No castell can be of so great a strength,
If that there be a sure syege to it layde,
It must yelde up or els be wonne at length,
Though that tofore it hath bene longe delayde.
So continuance may you ryght wel ayde.
Some womans herte can not so harded be,
But besy labour may make it agre.
Labour and dylygence is full mervaylus,
Whych bryngeth a lover to his promocyon.
Nothyng to love is more desyrous
Than instant labour and delectacyon:
The harded harte it geveth occasyon
For to consider how that her servaunt
To obtayne her love is so attendaunt.
Thus al in comonyng we the nyght did passe,
Tyll in the ayre wyth clowdes fayre and red
Rysyn was Phebus, shynyng in the glasse,
In the chamber his golden rayes were spred,
And Dyane derlyng pale as any leade,
Whan the lytle byrdes swetely dyd syng
With tunes musicall in the fayre mornyng.

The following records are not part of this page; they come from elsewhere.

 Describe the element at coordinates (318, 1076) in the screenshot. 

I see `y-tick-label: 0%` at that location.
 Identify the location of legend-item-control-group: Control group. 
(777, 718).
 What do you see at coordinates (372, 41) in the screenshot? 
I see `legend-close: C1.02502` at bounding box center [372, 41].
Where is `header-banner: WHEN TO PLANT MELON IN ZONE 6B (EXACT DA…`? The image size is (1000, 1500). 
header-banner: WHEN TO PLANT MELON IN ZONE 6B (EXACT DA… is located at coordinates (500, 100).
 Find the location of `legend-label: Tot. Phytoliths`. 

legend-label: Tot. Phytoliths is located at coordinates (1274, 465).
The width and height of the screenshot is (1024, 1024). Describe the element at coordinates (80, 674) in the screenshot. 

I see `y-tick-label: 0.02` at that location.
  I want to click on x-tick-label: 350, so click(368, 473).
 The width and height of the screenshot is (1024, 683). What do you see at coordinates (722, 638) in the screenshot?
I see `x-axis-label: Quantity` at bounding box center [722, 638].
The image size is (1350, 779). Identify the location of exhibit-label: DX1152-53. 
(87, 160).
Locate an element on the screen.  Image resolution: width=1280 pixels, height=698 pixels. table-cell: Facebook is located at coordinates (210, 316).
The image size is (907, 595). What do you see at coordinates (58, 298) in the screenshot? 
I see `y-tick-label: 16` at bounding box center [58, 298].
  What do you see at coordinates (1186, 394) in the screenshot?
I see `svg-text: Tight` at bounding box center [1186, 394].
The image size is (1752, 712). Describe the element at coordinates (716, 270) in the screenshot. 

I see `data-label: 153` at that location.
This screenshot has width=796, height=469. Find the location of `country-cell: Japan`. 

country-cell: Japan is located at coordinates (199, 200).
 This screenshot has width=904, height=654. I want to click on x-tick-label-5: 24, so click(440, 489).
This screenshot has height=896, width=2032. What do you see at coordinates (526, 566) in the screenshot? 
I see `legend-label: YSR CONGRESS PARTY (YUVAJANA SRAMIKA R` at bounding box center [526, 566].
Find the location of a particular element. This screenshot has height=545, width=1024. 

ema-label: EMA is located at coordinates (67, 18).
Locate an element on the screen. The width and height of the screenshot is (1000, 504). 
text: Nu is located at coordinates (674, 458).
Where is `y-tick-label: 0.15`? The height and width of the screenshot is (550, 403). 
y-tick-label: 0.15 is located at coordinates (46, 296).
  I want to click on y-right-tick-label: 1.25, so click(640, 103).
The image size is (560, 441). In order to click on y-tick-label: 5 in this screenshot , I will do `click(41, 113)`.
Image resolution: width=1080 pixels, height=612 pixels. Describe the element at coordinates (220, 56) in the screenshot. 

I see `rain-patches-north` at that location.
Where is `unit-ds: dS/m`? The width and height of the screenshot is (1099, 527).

OF THE DOLOROUS AND LOWLY DISPUTACION BETWENE LA BEL PUCELL AND GRAUNDAMOURE.
COUNCELL and I than rose ful quickely
And made us redy on her way to walke,
In our clenly wede apparayled properly.
What I wolde saye I dyd unto hym talke,
Tyl on his boke he began to calke
How the sonne entred was in Gemyne;
And eke Dyane, ful of mutabilite,
Entred the Crab, her propre mancyon,
Than ryght amyddes of the Dragons hed;
And Venus and she made conjuncyon.
Frome the combust way she had her so sped,
She had no let that was to be dredde,
The assured ayre was depaynted clere
With golden beames of fayre Phebus spere.
Than forth so went good Counsell and I,
At vi. a clocke, unto a garden fayre;
By Musykes toure walked most goodly,
Where La Bell Pucell used to repayre
In the swete mornyng for to take the ayre
Among the floures of aromatyke fume,
The mysty ayre to exyle and consume.